Schiersch apparently decided to proceed with a trial on stipulated facts instead of pleading guilty so that he could preserve his right to appeal a guilty verdict on the threat-to-bomb charge. See Mierz, 127 Wn.2d at 469 (a guilty plea obviates the need for a trial, but a stipulated facts trial is still a trial of the defendant's guilt or innocence and preserves the right to appeal). With that decision, Schiersch succeeded in substituting the gross misdemeanor charge of false reporting for the felony charge of third degree assault, obtained the State's agreement to recommend a first-time offender waiver and concurrent sentences of 90 days, and also got the State to agree that he would ultimately be convicted of only one offense. The stipulation reflects Schiersch's understanding of that agreement:

The first-time offender option allows a sentencing court to waive the imposition of a standard range sentence and impose a more lenient sentence. State v. Ha'mim, 132 Wn.2d 834, 845, 940 P.2d 633 (1997). Without that waiver, Schiersch faced standard range terms of 3-9 months on the threat-to-bomb count and 0-365 days on the false reporting count.
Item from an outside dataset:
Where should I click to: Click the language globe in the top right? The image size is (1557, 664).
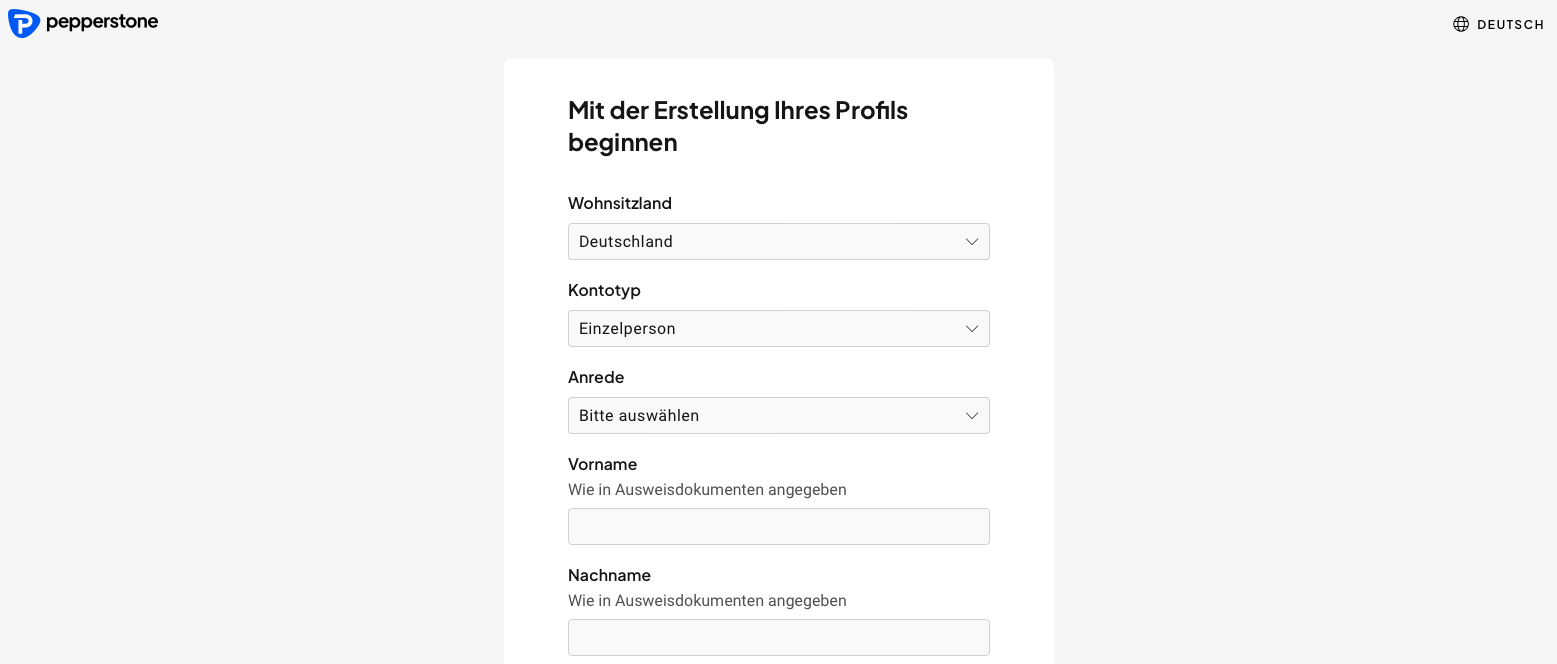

I am making this stipulation to preserve my rights to appeal a finding of guilty to Count I only. If my conviction for Count I is vacated, I agree that my conviction for Count II shall stand unaffected. If my conviction for Count I is upheld, I will move to vacate my conviction for Count II upon the issuance of a mandate from the Court of Appeals. The Prosecuting Attorney has agreed to support such a motion, based on the parties' joint intention that I be ultimately convicted of one crime as a result of me making the 911 call referenced above.

CP at 48.

Here again, counsel's decision to proceed by way of a trial on stipulated facts was a tactical decision that was not in itself deficient or prejudicial. See Mierz, 127 Wn.2d at 476 (stipulation as to facts may represent a tactical decision that may or may not bear fruit). Indeed, Schiersch recognizes that this decision resulted in a more favorable disposition than would have been likely following trial. Schiersch takes issue, however, with the related agreement that he would ultimately receive only one conviction. Schiersch contends that this agreement is unenforceable and illegal, but he cites no authority to support that assertion. The fact that he has abandoned his original appeal strategy and has chosen, with a different attorney, to proceed with a different issue does not mean that the parties' pretrial agreement is unenforceable.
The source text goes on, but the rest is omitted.